### TEXT PROVIDED
§ §
Full List of Participants

 

Charlottetown Conference (September 1-9, 1864)

Province of Canada: George Brown, Alexander Campbell, George-Étienne Cartier, Alexander Galt, Hector Langevin, John A. Macdonald, William McDougall, Thomas D'Arcy McGee.

New Brunswick: Edward Barron. Chandler, John Hamilton. Gray, John Mercer Johnson, William Henry Steeves, Samuel L.Tilley. [see http://www.gov.nb.ca/legis/fathers.htm ]

Nova Scotia: Adams G. Archibald, Robert Barry Dickey, William Alexander Henry, Jonathan McCully, Charles Tupper.

Prince Edward Island:, George Coles, John Hamilton Gray, Andrew Archibald Macdonald, Edward Palmer, William Henry Pope.

 

Quebec Conference (October 10-27, 1864)

Those named above were joined by:

Province of Canada, Jean-Charles Chapais, James Cockburn, Oliver Mowat, Sir Étienne P. Taché.

New Brunswick: Charles Fisher, Peter Mitchell.

Prince Edward Island: Thomas Heath Haviland, Edward Whelan.

Newfoundland: Frederic Carter, Ambrose Shea.London Conference (December 1866-February 1867)

 

London Conference (December 1866-February 1867)

Some of the above did not attend, and there were three new delegates: for Canada: William Pierce Howland; for Nova Scotia: John William Ritchie; and for New Brunswick: Robert Duncan Wilmot.
§ §
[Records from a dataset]

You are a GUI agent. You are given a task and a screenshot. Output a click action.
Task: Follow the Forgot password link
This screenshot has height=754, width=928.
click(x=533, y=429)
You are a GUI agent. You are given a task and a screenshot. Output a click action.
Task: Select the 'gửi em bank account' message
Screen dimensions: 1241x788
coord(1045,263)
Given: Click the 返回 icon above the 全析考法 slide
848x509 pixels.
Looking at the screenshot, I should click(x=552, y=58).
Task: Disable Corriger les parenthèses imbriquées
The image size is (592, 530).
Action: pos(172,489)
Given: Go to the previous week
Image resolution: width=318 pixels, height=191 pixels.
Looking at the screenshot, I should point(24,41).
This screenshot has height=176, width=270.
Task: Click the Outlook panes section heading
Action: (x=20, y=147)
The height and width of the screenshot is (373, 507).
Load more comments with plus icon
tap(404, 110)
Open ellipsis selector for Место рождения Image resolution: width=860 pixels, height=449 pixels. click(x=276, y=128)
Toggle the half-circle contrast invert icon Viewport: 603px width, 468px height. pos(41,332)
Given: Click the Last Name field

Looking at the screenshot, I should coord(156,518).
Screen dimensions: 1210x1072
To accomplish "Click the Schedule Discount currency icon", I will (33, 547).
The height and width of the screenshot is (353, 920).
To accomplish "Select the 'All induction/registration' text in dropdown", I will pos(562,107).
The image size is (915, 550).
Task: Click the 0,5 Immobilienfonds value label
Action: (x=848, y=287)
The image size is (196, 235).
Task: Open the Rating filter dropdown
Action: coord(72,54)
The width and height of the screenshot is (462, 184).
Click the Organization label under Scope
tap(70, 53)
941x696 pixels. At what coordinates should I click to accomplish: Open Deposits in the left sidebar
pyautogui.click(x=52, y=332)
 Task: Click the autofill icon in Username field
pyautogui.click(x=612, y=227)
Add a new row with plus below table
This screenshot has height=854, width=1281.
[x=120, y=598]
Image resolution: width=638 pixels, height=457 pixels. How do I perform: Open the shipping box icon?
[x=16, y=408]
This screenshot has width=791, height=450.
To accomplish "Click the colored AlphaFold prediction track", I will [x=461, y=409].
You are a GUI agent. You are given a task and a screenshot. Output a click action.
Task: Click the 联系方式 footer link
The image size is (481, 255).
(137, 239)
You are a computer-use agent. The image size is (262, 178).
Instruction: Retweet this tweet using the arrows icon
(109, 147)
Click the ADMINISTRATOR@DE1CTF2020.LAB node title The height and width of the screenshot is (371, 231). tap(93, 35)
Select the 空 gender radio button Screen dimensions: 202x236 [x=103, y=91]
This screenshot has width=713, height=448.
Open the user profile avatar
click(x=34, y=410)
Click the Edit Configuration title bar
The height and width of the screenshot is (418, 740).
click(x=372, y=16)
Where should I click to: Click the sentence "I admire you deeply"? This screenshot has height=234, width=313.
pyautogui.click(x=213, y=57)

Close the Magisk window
§ §
### ASSIGNED TASK 1
Answer these questions using the list of conference participants.
(a) On what dates was the Charlottetown Conference held?
(b) Which two New Brunswick delegates joined the others at the Quebec Conference?
(c) Who was the new delegate for Nova Scotia at the London Conference?
### ASSIGNED TASK 2
Reproduce the part of the list of conference participants starting at "New Brunswick: Charles" and ending at "Robert Duncan Wilmot.".

### PROBLEM SOLUTION 1
(a) September 1-9, 1864
(b) Charles Fisher and Peter Mitchell
(c) John William Ritchie

### PROBLEM SOLUTION 2
New Brunswick: Charles Fisher, Peter Mitchell.

Prince Edward Island: Thomas Heath Haviland, Edward Whelan.

Newfoundland: Frederic Carter, Ambrose Shea.London Conference (December 1866-February 1867)

 

London Conference (December 1866-February 1867)

Some of the above did not attend, and there were three new delegates: for Canada: William Pierce Howland; for Nova Scotia: John William Ritchie; and for New Brunswick: Robert Duncan Wilmot.